28En cambio, cuando todas las cosas le estén sometidas, entonces también el Hijo se someterá a Aquel que ha sometido a él todas las cosas, para que Dios sea todo en todos.

29Si no es así, ¿a qué viene el bautizarse por los muertos? Si realmente los muertos no resucitan, ¿para qué bautizarse por ellos?

30Y nosotros, ¿para qué ponernos en peligro a cada instante?

31Sí, hermanos, cada día muero por vosotros, que sois mi gloria en Cristo Jesús, Señor nuestro.

32Si por motivos humanos luché en Éfeso contra las bestias, ¿de qué me sirvió? Si los muertos no resucitan, comamos y bebamos, que mañana moriremos.

33No os dejéis engañar: «Las malas conversaciones destruyen las buenas costumbres».

34Manteneos en vela y no pequéis; pues ignorancia de Dios es lo que algunos tienen. Para vergüenza vuestra lo digo.

35Pero dirá alguno: ¿Cómo resucitan los muertos? ¿Con qué cuerpo vienen?

36¡Necios! Lo que tú siembras, no tendrá vida si antes no muere.

37Y al sembrar no es el cuerpo que ha de nacer lo que siembras, sino un simple grano, por ejemplo de trigo, o de alguna otra semilla.

38Y Dios le da un cuerpo según quiere; a cada semilla un cuerpo peculiar.

39No toda carne es la misma carne, sino que una es la de los hombres, otra carne la de los ganados, otra carne la de las aves y otra la de los peces.

40Y hay cuerpos celestes y cuerpos terrestres; pero el esplendor de los cuerpos celestes es uno y otro diverso el de los terrestres.

41Uno es el esplendor del sol, otro el esplendor de la luna y otro el esplendor de las estrellas; pues una estrella difiere de otra en esplendor.

42Así también la resurrección de los muertos: se siembra en corrupción, y se resucita en incorrupción;

43se siembra en vileza, y se resucita en gloria; se siembra en flaqueza, y se resucita en fuerza;

44se siembra un cuerpo animal, y resucita un cuerpo espiritual.
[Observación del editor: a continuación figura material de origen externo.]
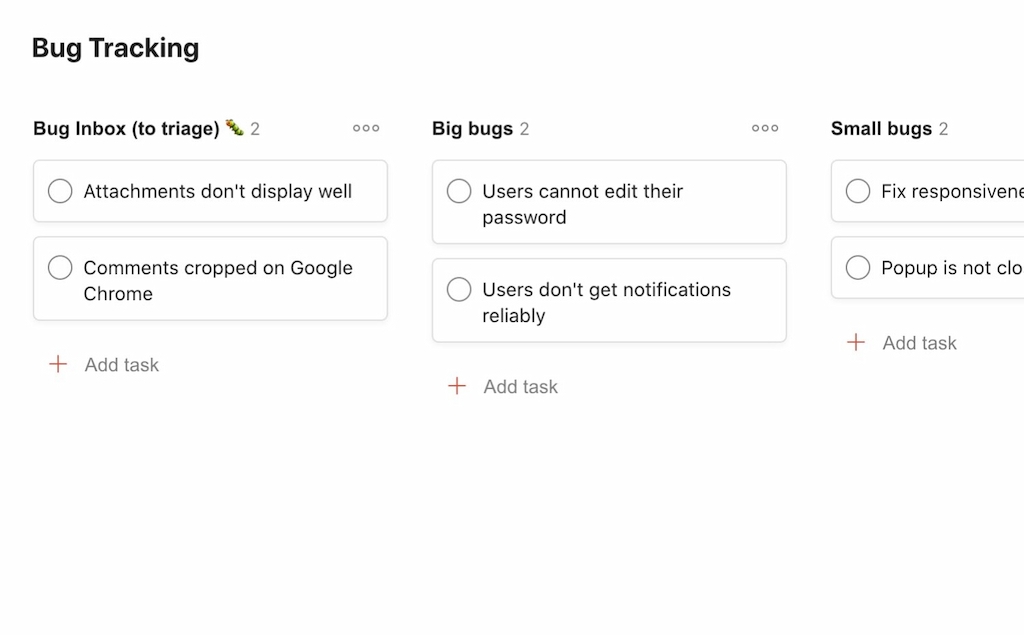Image resolution: width=1024 pixels, height=635 pixels.
Task: Click the Small bugs section title
Action: (885, 128)
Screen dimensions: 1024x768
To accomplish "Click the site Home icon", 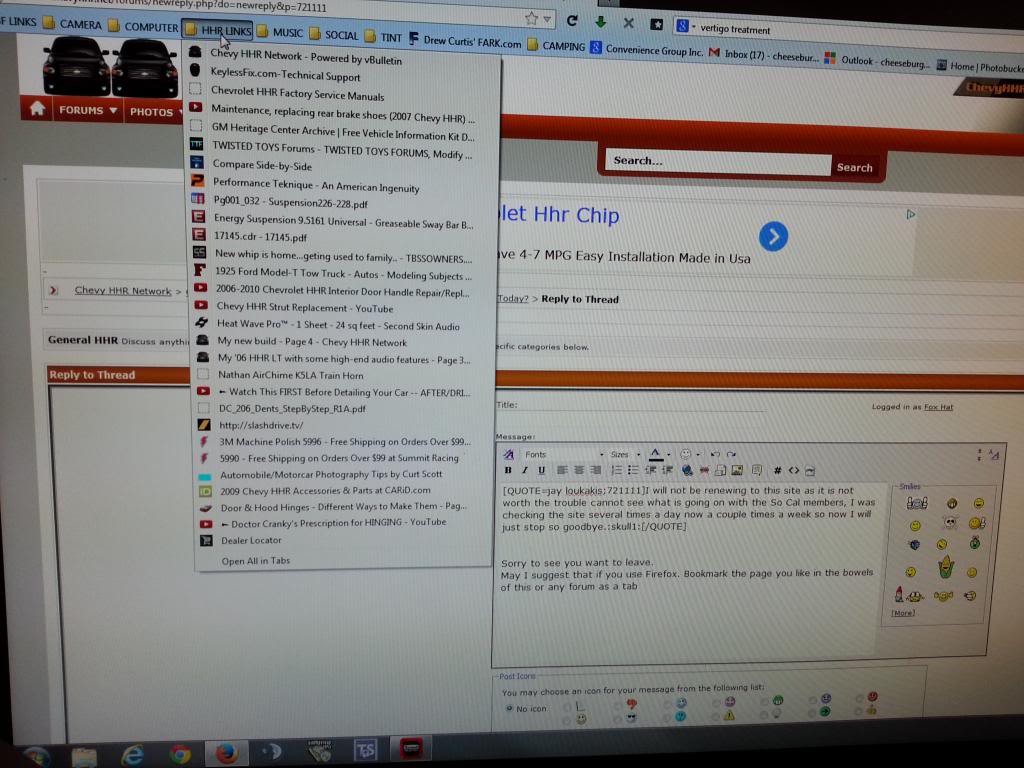I will pos(36,109).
Si hay un cuerpo animal, lo hay también espiritual.

45Como está escrito: «El primer hombre, Adán, fue hecho alma viviente»; el último Adán, espíritu vivificante.
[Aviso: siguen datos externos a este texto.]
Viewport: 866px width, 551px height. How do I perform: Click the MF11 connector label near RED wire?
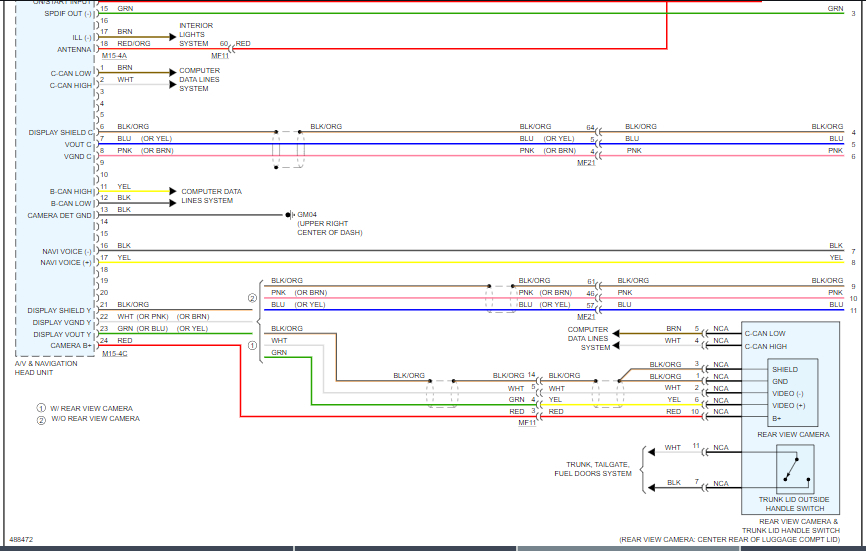point(220,56)
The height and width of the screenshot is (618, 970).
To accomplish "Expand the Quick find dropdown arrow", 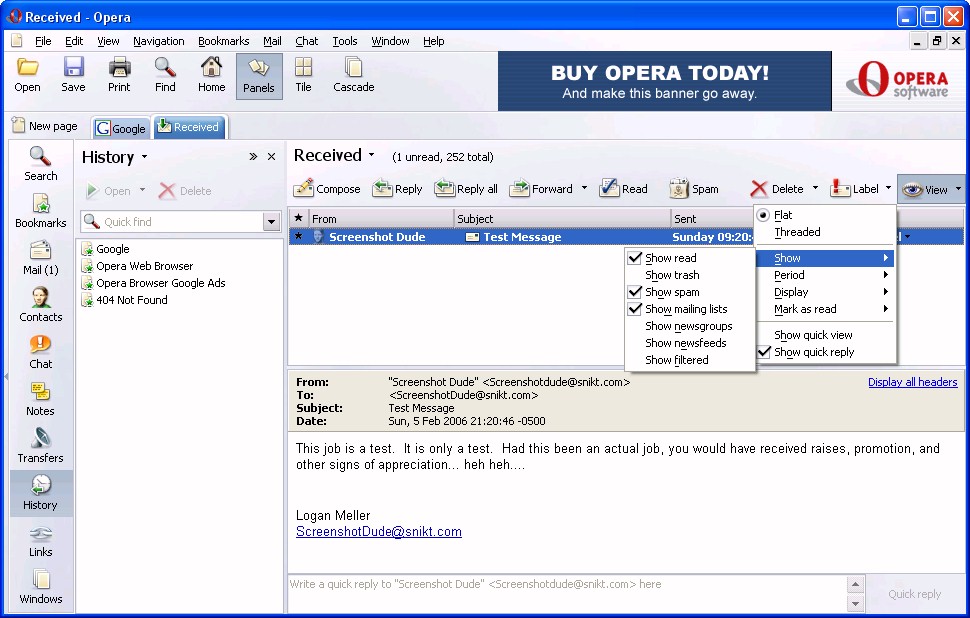I will pyautogui.click(x=271, y=222).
46Pero no aparece primero lo espiritual, sino lo animal; después lo espiritual.

47El primer hombre, salido de la tierra, es terreno; el segundo hombre viene del cielo.

48Como el terreno, así son los terrenos; como el celeste, así son los celestes.

49Y así como llevamos la imagen del terreno, llevaremos también la del celeste.

50Os digo esto, hermanos: que ni la carne ni la sangre pueden heredar el reino de Dios, ni la corrupción heredará la incorrupción.

51Mirad, os voy a revelar un misterio: no todos moriremos, aunque sí seremos todos transformados.

52En un instante, en un abrir y cerrar de ojos, con la última trompeta; pues sonará, y los muertos resucitarán incorruptos, y nosotros seremos transformados.

53Porque es preciso que esto corruptible se revista de incorruptibilidad, y lo mortal se revista de inmortalidad.

54Pero cuando lo corruptible se revista de incorruptibilidad y lo mortal se revista de inmortalidad, entonces se cumplirá la palabra que está escrita: «La muerte ha sido absorbida en la victoria.

55¿Dónde está, muerte, tu victoria? ¿Dónde está, muerte, tu aguijón?»

56El aguijón de la muerte es el pecado; y la fuerza del pecado, la Ley.

57Pero gracias a Dios, que nos ha dado la victoria por nuestro Señor Jesucristo.

58Así que, hermanos míos queridos, manteneos firmes, inconmovibles, progresando siempre en la obra del Señor, sabiendo que vuestro trabajo no es vano en el Señor.